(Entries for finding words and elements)
━━━━━━━━━━━━━━━━━━━━

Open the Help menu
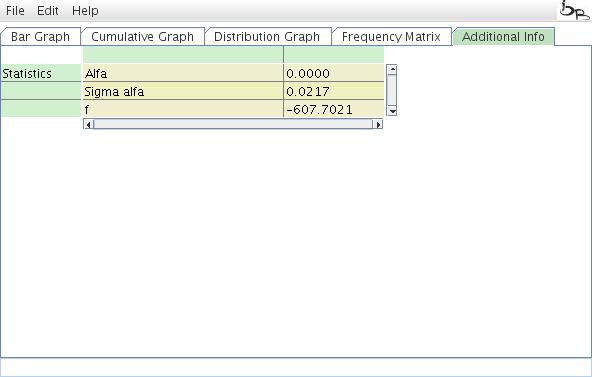 click(85, 11)
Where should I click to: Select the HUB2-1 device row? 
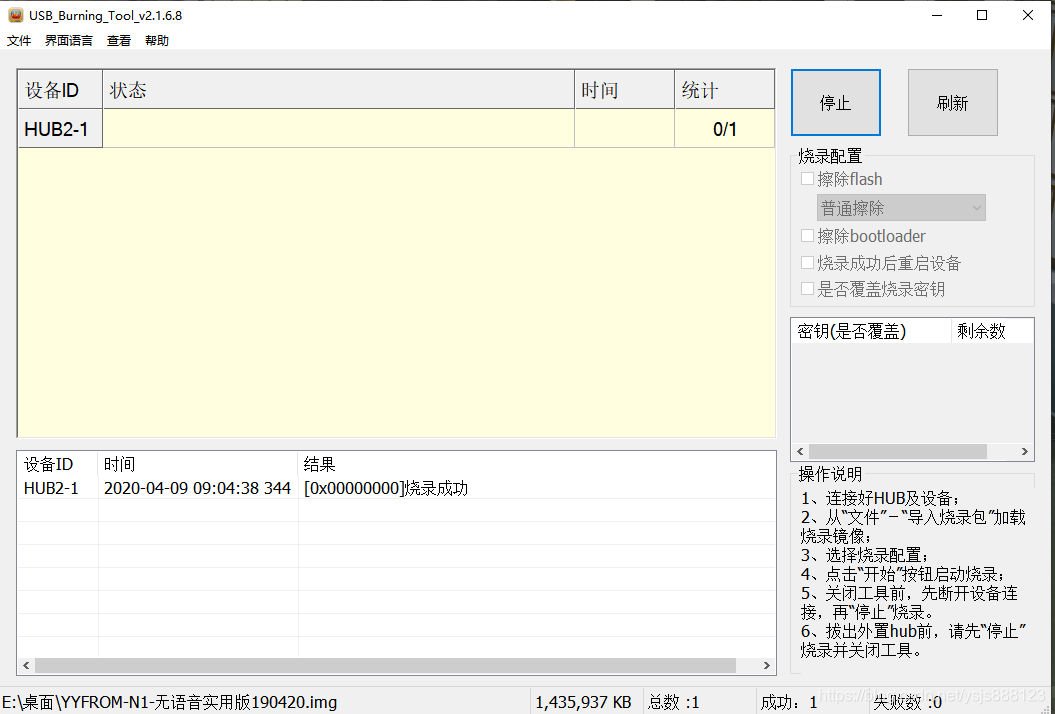click(x=59, y=128)
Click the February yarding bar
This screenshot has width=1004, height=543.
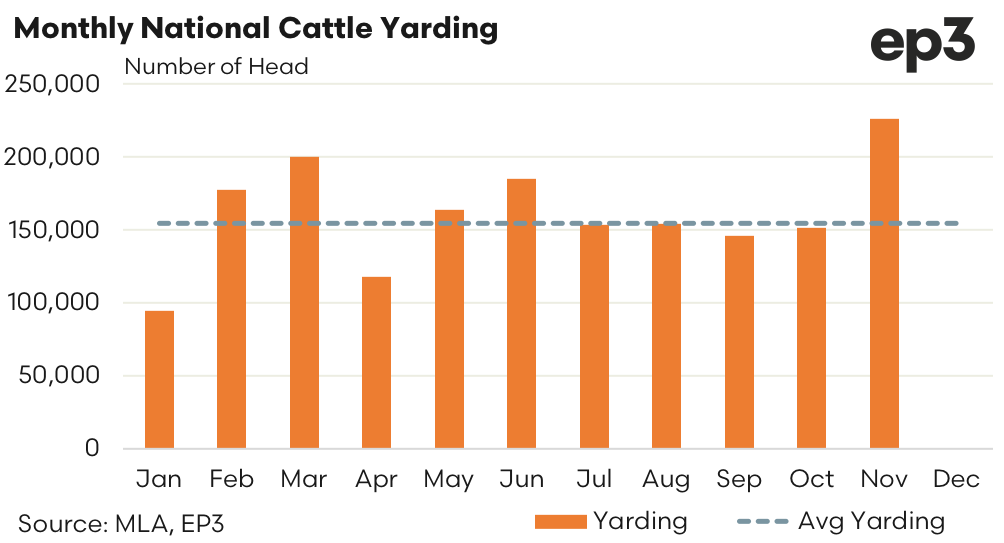(x=232, y=319)
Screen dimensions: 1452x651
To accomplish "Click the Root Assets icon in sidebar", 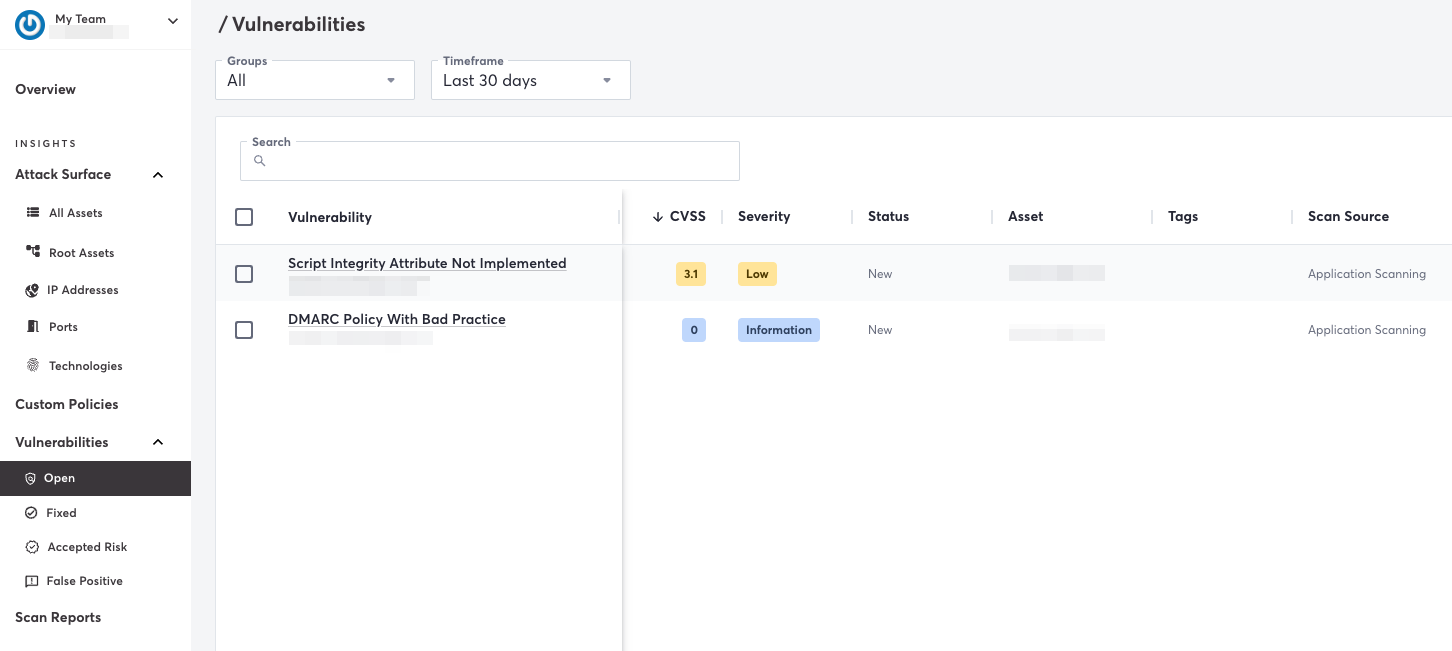I will [x=32, y=252].
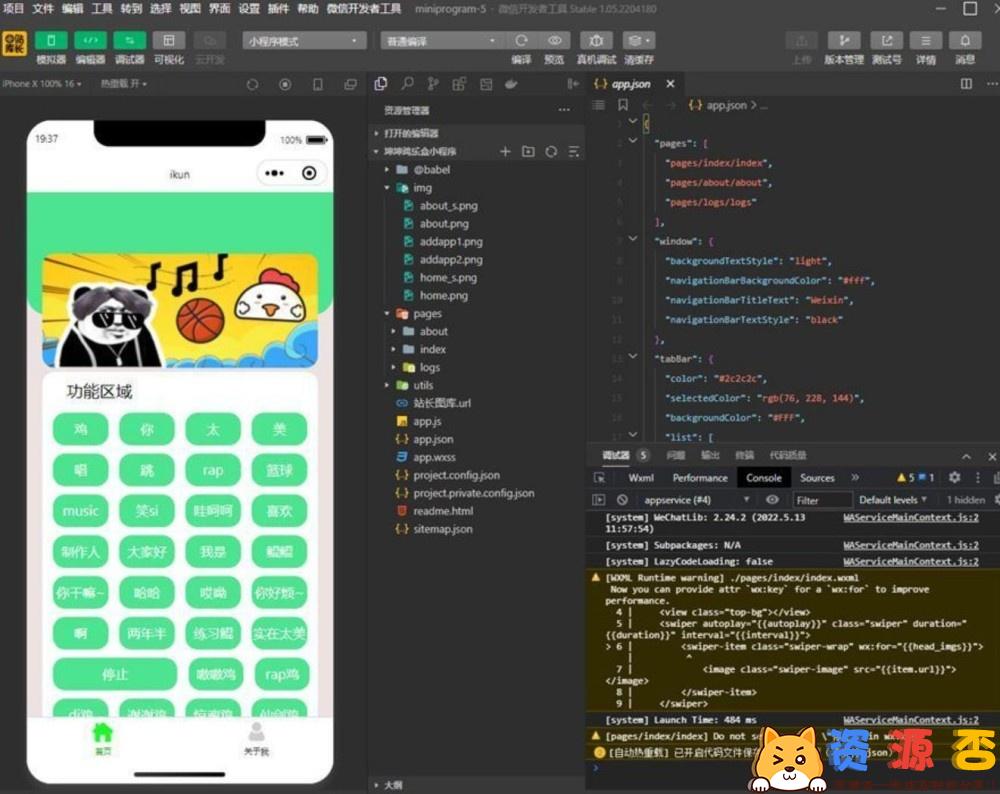
Task: Open 版本管理 version control icon
Action: point(843,41)
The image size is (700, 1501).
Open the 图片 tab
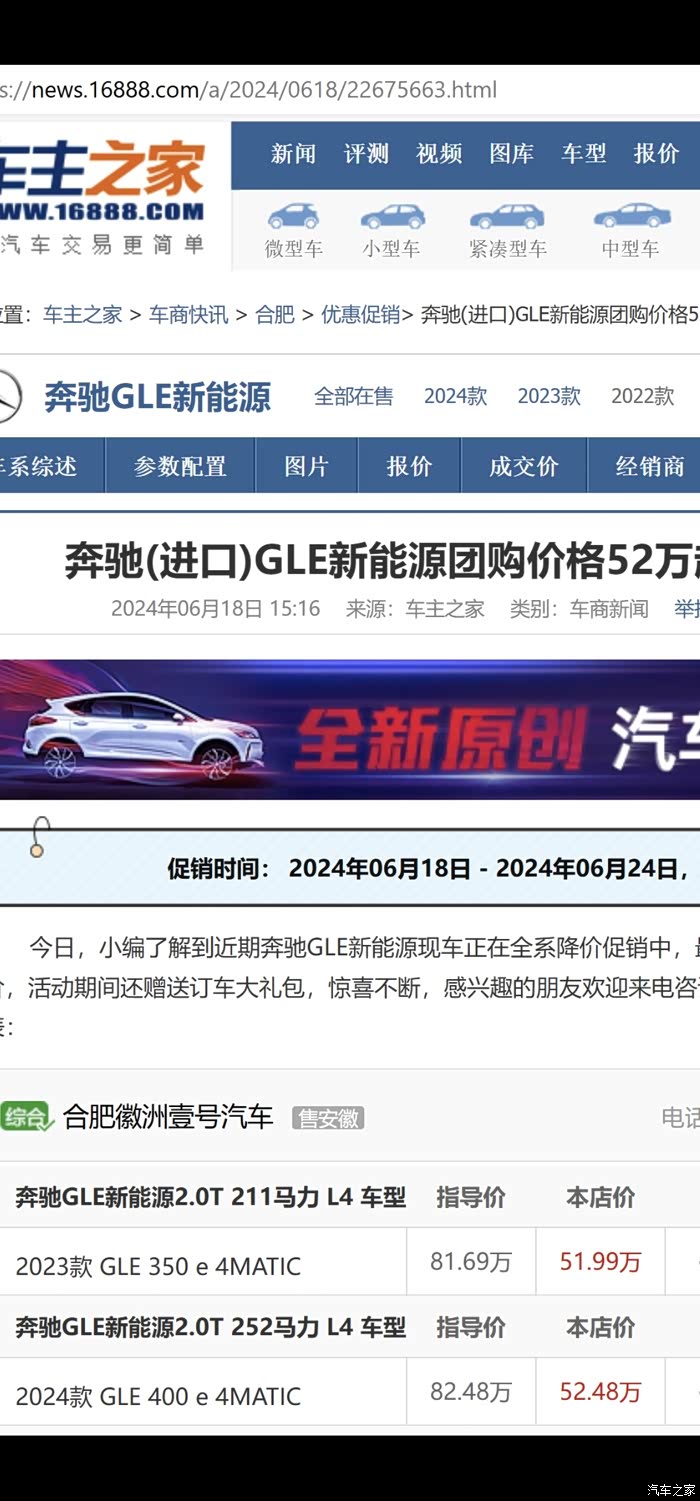pyautogui.click(x=306, y=466)
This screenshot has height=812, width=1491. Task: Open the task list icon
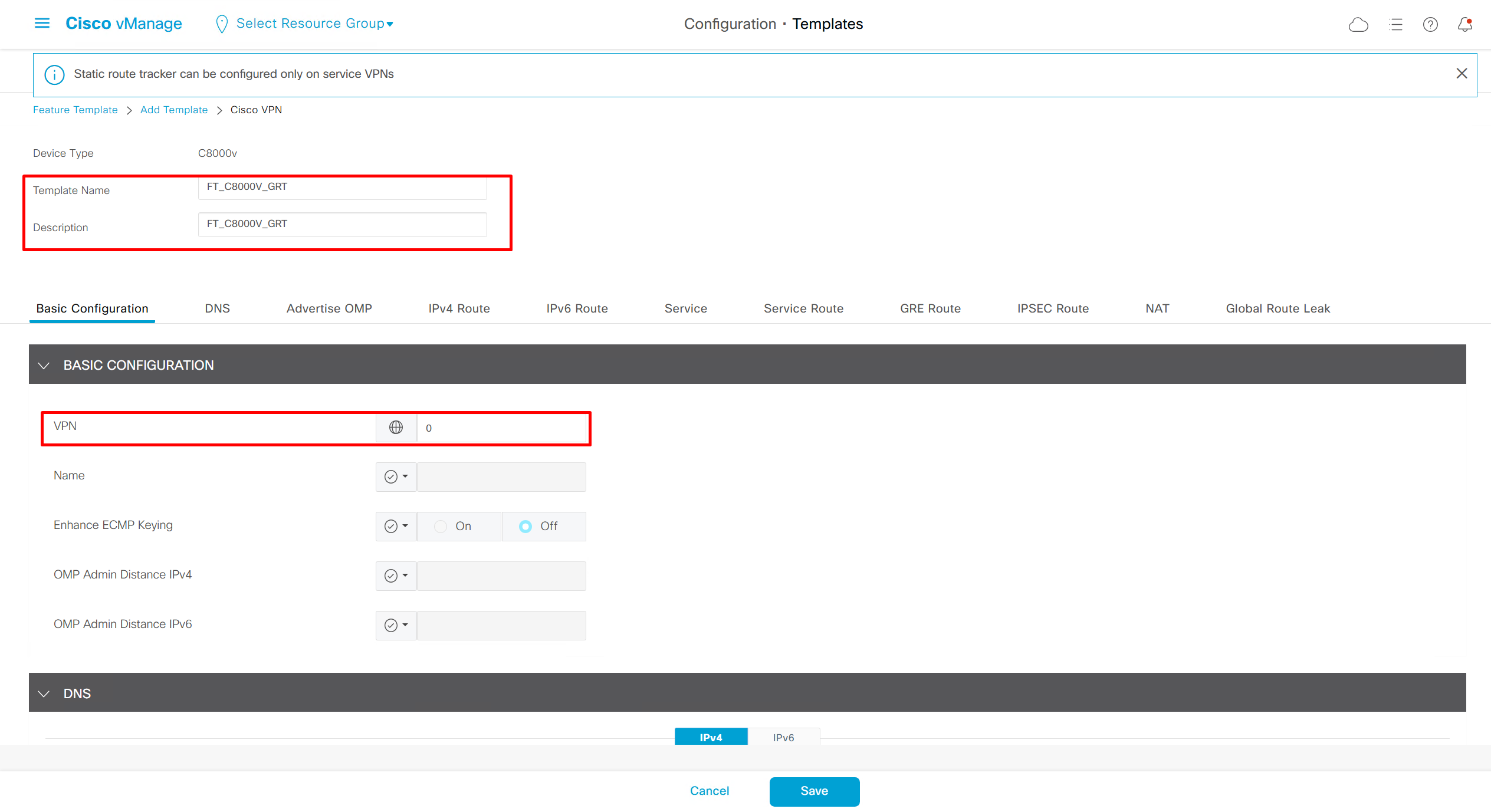[x=1395, y=25]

━━━━━━━━━━━━━━━━━━━━

WHAT TO PRODUCE: Collect every line in the listing that contains the string "screenshot", treating uppercase and lowercase as different.

RESPONSE:
This screenshot has width=1004, height=543.
This screenshot has height=812, width=1491. Task: Open the task list icon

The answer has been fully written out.